I will investigate in the pooling approach furthermore.
Comment 12 Balazs Kelemen 2010-11-19 05:38:34 PST
As I see an effective way of polling would need a hash table in shared memory
to be able to see if a chunk is free or not at both sides. With this we could
minimize not just the number of allocations we need to do but the number 
of attachments to shared memory. Does it sounds reasonable to you?
Comment 13 Balazs Kelemen 2010-11-19 06:36:56 PST
(In reply to comment #12)
> As I see an effective way of polling would need a hash table in shared memory
> to be able to see if a chunk is free or not at both sides. With this we could
> minimize not just the number of allocations we need to do but the number 
> of attachments to shared memory. Does it sounds reasonable to you?

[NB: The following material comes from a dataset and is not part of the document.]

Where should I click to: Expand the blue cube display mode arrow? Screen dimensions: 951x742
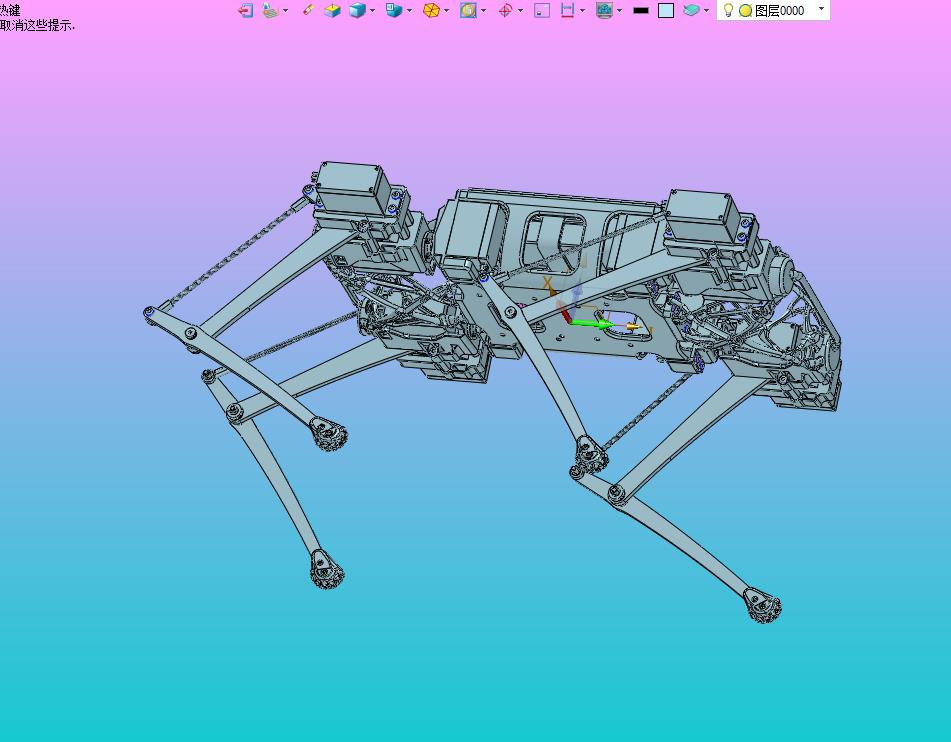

Another idea has came to my mind: one pool at each process with message passing
capability. One of them can release chunks and inform the other about that.
The chunks would have a header (in shared memory) that store the state:
free, reserved or attached.
Comment 14 Balazs Kelemen 2010-11-24 06:23:37 PST
Created attachment 74754 [details]
darft patch for feedback - pooling of chunks

I am uploading this for feedback, this is not ready. The idea is to reuse chunks for requests with the same or a little bit smaller size.
The policy of releasing the chunks is time oriented: release a chunk if it was not used in a given time interval. This means that reusing
takes effect when we have a heavy load. I have reworked UpdateChunk to be a common class with only 2 platform specific methods. This was
done by using SharedMemory instead of the platform specific shared memory API-s. I have only built that and testedon Qt so the EWS-s will
likely be red. I have tested it on Qt-linux and the MiniBrowser was working well. The characteristics of shared memory usage was the
expected according to ipcs (you can check this by 'while [1]; do ipcs; sleep 1; done').